◆ **Raw data**
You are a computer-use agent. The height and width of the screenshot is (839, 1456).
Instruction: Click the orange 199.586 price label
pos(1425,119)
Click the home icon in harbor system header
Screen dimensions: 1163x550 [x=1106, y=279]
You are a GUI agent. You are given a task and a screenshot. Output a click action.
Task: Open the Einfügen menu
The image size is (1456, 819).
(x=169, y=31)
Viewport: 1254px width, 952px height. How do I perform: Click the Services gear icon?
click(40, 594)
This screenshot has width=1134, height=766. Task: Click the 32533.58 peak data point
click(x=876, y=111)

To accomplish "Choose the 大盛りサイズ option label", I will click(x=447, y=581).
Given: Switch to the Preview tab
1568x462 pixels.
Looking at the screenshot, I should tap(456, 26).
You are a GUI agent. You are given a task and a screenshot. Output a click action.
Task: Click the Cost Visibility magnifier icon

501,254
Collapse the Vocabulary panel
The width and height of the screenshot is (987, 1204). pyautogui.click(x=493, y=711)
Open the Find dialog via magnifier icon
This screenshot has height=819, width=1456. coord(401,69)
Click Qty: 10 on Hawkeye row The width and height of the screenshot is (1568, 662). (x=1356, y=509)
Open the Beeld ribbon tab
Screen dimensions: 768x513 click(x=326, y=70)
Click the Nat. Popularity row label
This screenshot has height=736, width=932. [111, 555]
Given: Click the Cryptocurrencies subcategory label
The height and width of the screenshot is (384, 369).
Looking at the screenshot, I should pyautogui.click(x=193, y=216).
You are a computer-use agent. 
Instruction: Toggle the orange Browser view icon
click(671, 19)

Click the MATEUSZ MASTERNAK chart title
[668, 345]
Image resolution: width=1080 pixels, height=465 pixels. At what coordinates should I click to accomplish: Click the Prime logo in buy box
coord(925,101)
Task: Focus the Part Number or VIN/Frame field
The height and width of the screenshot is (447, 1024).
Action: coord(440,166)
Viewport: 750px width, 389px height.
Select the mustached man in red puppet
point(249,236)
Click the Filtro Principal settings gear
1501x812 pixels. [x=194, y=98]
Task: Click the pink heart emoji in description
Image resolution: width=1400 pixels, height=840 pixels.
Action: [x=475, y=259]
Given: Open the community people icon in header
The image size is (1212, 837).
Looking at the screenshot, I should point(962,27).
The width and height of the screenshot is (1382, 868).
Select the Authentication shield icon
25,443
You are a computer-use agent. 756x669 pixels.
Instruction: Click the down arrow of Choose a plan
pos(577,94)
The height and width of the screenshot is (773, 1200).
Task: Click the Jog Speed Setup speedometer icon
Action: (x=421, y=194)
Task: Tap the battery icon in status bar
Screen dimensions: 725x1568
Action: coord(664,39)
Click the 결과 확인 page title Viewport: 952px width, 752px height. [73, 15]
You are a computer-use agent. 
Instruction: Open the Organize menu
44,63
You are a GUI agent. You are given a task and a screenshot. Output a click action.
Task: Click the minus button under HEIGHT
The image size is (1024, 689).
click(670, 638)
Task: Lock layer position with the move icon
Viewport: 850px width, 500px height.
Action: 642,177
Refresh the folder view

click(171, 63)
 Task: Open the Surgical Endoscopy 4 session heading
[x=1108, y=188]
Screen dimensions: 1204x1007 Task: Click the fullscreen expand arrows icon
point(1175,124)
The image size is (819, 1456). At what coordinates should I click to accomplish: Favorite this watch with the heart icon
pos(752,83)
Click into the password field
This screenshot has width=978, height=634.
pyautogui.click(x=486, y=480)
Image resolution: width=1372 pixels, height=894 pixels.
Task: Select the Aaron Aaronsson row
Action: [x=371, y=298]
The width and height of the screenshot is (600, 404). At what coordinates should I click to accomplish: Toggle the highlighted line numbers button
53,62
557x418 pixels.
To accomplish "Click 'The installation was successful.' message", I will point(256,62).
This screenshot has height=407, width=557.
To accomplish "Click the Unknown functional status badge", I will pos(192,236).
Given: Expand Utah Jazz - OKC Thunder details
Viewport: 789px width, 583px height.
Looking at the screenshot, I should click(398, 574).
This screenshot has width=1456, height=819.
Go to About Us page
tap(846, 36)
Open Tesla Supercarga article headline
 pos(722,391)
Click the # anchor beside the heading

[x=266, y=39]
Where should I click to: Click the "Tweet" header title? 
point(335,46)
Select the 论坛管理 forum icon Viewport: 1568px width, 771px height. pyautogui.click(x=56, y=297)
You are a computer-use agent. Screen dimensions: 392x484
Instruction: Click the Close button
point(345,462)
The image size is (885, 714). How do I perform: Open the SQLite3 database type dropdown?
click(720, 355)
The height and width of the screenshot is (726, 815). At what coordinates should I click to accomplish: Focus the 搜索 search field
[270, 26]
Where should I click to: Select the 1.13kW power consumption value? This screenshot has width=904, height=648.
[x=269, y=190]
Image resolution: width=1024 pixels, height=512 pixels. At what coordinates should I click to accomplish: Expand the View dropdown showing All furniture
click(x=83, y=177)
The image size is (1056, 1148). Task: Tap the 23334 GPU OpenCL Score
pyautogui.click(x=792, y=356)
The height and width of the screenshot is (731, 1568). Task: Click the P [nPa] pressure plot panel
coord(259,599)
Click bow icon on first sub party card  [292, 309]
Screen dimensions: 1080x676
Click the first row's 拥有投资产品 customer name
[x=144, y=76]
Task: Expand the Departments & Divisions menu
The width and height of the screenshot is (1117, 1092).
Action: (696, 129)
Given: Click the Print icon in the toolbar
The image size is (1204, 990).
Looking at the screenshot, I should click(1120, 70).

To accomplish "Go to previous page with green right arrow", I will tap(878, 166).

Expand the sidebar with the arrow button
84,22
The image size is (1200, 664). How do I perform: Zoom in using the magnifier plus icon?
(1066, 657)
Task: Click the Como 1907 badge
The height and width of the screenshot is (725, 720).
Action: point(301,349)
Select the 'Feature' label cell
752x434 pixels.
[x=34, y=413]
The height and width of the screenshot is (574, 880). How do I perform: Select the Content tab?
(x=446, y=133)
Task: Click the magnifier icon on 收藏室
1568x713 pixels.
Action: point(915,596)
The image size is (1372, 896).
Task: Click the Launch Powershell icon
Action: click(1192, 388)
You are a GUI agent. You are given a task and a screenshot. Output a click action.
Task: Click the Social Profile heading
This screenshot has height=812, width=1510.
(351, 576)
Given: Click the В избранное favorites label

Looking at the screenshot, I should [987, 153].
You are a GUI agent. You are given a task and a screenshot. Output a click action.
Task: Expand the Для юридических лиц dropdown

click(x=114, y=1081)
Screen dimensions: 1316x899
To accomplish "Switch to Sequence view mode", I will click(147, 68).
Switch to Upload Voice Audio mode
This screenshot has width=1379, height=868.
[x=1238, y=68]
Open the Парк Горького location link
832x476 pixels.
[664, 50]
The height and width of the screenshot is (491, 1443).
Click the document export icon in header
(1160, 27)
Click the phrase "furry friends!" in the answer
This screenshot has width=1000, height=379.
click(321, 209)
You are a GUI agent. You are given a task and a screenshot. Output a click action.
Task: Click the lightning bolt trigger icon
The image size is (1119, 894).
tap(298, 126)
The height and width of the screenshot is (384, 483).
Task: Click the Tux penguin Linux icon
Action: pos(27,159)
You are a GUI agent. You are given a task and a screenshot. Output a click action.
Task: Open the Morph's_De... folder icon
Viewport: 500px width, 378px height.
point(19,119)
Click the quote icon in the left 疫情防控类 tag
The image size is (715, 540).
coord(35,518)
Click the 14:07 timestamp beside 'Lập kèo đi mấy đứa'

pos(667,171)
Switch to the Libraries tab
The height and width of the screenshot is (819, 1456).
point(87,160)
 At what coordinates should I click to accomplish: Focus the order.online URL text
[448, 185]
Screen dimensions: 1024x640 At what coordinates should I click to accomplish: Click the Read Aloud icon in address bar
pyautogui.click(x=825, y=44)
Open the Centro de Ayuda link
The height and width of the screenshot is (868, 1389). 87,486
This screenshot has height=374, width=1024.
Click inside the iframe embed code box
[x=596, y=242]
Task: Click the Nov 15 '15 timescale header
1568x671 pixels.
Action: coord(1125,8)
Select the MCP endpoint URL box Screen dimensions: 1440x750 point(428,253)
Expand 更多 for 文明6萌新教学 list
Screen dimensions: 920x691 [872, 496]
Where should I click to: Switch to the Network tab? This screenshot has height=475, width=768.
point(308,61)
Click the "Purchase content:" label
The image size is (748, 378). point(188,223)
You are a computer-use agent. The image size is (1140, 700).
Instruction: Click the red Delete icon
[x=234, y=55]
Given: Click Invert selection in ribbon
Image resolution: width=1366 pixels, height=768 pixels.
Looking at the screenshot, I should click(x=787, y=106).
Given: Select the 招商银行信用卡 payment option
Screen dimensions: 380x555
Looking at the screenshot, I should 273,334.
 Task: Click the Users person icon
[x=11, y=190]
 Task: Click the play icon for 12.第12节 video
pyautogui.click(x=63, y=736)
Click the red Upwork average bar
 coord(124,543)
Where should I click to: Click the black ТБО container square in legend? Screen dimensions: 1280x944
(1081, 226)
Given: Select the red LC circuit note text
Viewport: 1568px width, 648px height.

◆ **Prompt**
Give the lines from the one containing "The height and width of the screenshot is (726, 815)." up to and including the one containing "click(x=83, y=177)" as a JSON list of strings. Use one string per line and leave out any blank lines.

◆ **Worked answer**
[
  "The height and width of the screenshot is (726, 815). At what coordinates should I click to accomplish: Focus the 搜索 search field",
  "[270, 26]",
  "Where should I click to: Select the 1.13kW power consumption value? This screenshot has width=904, height=648.",
  "[x=269, y=190]",
  "Image resolution: width=1024 pixels, height=512 pixels. At what coordinates should I click to accomplish: Expand the View dropdown showing All furniture",
  "click(x=83, y=177)"
]